> [RECORDS SUPPLIED]:
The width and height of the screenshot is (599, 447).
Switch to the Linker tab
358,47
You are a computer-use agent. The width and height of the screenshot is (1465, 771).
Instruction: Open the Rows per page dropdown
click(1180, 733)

> [PROBLEM TO SOLVE]: Rewrite all of the material above, changing each "width and height" to "dimensions" and leaving everything else untouched.

> [FULL OUTPUT]:
The dimensions of the screenshot is (599, 447).
Switch to the Linker tab
358,47
You are a computer-use agent. The dimensions of the screenshot is (1465, 771).
Instruction: Open the Rows per page dropdown
click(1180, 733)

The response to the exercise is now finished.